Et dans cette vie, dans cette carrière, tout s’est accéléré dans les trois derniers mois, depuis sa seconde place au Concours Van Cliburn, l’un des trois plus cotés au monde. « Participer au Cliburn était mon choix, mais c’était un choix risqué car j’avais déjà une carrière, grâce à Montréal. Mais personne n’allait m’en empêcher car c’était un rêve d’enfant. Si je me plantais, tant pis ; si ça marchait, tant mieux. Ça s’est très bien passé. Tant mieux, donc. »

 

Le pari a rapporté : « Montréal a changé ma vie. Van Cliburn, c’est encore un degré supplémentaire ; une tornade en raison de l’exposition médiatique mondiale pendant le concours.
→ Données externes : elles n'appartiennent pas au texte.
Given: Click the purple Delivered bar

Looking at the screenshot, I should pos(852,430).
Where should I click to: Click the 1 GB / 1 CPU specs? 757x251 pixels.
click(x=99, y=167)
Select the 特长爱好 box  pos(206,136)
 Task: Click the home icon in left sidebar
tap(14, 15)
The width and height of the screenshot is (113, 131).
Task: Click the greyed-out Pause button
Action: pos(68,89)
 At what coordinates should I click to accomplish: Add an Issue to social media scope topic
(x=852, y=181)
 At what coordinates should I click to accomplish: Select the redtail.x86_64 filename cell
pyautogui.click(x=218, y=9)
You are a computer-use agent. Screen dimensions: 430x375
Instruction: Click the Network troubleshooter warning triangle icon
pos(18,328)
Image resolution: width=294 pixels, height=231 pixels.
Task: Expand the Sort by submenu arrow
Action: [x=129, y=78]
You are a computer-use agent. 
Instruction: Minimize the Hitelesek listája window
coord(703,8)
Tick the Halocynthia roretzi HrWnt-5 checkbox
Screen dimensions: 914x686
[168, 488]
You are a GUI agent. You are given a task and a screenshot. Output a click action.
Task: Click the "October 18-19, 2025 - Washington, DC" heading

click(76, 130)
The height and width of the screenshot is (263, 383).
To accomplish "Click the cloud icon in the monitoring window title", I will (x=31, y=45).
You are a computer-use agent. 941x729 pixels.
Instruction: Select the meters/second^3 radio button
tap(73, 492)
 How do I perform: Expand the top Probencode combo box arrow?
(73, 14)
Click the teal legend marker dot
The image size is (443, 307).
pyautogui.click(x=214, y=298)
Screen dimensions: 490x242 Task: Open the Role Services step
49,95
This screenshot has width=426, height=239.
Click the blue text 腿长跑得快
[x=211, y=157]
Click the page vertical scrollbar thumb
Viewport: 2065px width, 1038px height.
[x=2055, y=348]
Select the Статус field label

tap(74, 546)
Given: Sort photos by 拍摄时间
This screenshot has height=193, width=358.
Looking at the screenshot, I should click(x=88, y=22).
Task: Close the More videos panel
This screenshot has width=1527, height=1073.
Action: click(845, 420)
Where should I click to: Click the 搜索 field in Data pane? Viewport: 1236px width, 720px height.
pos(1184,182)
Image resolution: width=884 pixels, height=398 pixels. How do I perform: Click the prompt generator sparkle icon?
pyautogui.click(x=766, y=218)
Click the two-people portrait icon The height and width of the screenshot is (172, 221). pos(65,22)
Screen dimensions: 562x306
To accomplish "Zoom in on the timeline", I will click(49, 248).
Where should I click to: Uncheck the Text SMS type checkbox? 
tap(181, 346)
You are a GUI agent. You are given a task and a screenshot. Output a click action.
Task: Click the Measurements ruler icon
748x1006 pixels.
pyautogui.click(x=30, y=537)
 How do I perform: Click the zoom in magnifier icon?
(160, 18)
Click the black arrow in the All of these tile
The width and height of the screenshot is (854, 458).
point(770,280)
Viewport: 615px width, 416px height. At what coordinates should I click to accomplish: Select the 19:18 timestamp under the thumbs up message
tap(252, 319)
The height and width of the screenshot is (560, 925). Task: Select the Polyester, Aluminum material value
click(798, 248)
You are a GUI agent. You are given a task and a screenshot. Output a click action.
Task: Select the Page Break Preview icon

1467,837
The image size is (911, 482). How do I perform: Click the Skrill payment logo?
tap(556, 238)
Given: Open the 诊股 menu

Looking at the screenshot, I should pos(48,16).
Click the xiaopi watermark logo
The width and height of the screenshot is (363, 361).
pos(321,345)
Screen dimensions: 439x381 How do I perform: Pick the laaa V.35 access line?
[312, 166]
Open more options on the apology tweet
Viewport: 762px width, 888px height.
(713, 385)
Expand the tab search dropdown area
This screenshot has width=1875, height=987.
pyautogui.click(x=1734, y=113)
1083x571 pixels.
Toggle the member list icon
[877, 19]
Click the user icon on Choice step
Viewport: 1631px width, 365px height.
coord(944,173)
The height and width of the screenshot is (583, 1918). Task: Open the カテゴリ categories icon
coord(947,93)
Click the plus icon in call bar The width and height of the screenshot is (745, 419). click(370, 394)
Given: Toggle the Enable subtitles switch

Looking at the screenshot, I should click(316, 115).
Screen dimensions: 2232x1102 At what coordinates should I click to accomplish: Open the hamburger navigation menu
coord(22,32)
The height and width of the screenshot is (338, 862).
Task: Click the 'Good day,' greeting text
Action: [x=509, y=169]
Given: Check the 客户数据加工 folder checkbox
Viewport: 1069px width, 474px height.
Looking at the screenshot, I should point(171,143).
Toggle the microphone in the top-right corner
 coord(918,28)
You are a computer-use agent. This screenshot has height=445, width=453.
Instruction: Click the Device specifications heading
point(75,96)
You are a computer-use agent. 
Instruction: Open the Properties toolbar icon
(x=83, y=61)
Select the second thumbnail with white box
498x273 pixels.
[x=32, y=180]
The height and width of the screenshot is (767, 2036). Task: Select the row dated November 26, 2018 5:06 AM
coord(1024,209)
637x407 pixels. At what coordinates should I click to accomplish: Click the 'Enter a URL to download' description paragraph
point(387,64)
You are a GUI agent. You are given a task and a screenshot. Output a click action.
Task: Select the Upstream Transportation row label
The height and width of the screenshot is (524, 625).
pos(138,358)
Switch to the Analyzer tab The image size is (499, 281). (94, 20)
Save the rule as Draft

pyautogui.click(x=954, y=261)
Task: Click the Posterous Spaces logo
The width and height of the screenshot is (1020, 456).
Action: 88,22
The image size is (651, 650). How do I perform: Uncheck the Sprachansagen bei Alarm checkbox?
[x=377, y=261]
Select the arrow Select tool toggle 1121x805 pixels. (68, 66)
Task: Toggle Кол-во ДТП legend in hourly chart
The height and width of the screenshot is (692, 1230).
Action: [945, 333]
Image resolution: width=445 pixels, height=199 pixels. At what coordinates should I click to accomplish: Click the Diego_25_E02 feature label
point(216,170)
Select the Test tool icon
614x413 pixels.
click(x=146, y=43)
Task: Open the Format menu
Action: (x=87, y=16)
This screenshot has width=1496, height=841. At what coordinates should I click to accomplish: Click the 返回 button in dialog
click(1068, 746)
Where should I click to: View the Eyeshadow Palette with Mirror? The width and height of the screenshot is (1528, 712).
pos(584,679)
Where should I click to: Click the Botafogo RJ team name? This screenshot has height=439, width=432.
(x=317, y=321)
Tout le monde musical fait votre connaissance en tant que pianiste. »

 

Sa deuxième place vaut bien des triomphes, étant donné les commentaires unanimement positifs qui ont accompagné ses prestations. D’ores et déjà nombre de salles aux États-Unis lui ouvrent leurs portes. Mais la raison n’est jamais loin : « J’ai la possibilité d’avoir une carrière solide à présent. Mais je cherche aussi un équilibre dans ma vie. Les concerts, c’est important, certes. Mais il y a tout aussi important : l’endroit où on se sent chez soi, la famille et les amis. »

 

Le pouvoir de dire non

 

Beatrice Rana remarque que son métier est « fatigant et dangereux ». Le danger principal à ses yeux ? « L’enthousiasme devant les occasions offertes est tel que vous n’avez pas envie de dire non, mais vous devez le faire pour préserver, dans ce que vous faites, le niveau le plus élevé. Il ne faut pas seulement voyager et jouer. » La tempérance est requise « afin de ne pas brûler toute son énergie » et aussi pour « rester un peu à la maison et se concentrer sur l’apprentissage de nouvelles oeuvres. »

 

Non seulement Beatrice Rana se réserve du temps tous les jours pour déchiffrer des oeuvres, mais - à 20 ans ! - elle a déjà prévu une routine pour s’assurer son oxygène musical : « Je me garde deux mois dans l’année pour faire retomber l’adrénaline de la vie de concertiste et rompre le lien avec les oeuvres que je suis en train de jouer en concert. Voir du nouveau, juste pour le bonheur d’apprendre. » Et faire le tri et composer des programmes, ensuite…

 

Son équilibre de vie, elle le déterminera en fonction de ses sensations : « L’enjeu est la qualité des concerts, pas leur quantité. Les données sont claires : il y a des choses auxquelles je ne suis pas prête à renoncer : sur scène, il faut que je me sente sûre de moi, que je m’amuse et que j’en profite. Et pour en profiter je dois être préparée et pas stressée. »

 

Beatrice Rana considère que trois nouveaux concertos par an, comme elle l’a vécu cette année, sont le maximum de ce qu’elle peut sérieusement envisager. Elle vient de jouer pour la première fois le concerto de Schumann à Indianapolis la semaine dernière. Ensuite, il y aura le 3e de Prokofiev et le 2e de Saint-Saëns. Parmi les concertos appris, mais mis de côté, la jeune pianiste italienne cite le 4e Concerto de Beethoven et ceux de Brahms, en ajoutant : « Cela m’était arrivé il y a cinq ans avec Schumann. Mais là, en 2013, je me suis sentie prête. »

 

À Montréal, elle interprétera le 2e Concerto de Prokofiev, joué lors des finales du Concours Van Cliburn : « C’était mon concerto à ce moment-là. » D’ailleurs, il s’intègre idéalement dans le programme lumineux de Yannick Nézet-Séguin, composé de trois oeuvres majeures écrites ou créées en 1913 : Jeux de Debussy, le 2e Concerto de Prokofiev et Sacre du printemps de Stravinski.

 

Harmonia Mundi a décidé de devancer à cette semaine au Québec la parution d’un CD tiré de ses prestations au Concours Van Cliburn : Études symphoniques de Schumann, Gaspard de la nuit de Ravel et En plein air de Bartók.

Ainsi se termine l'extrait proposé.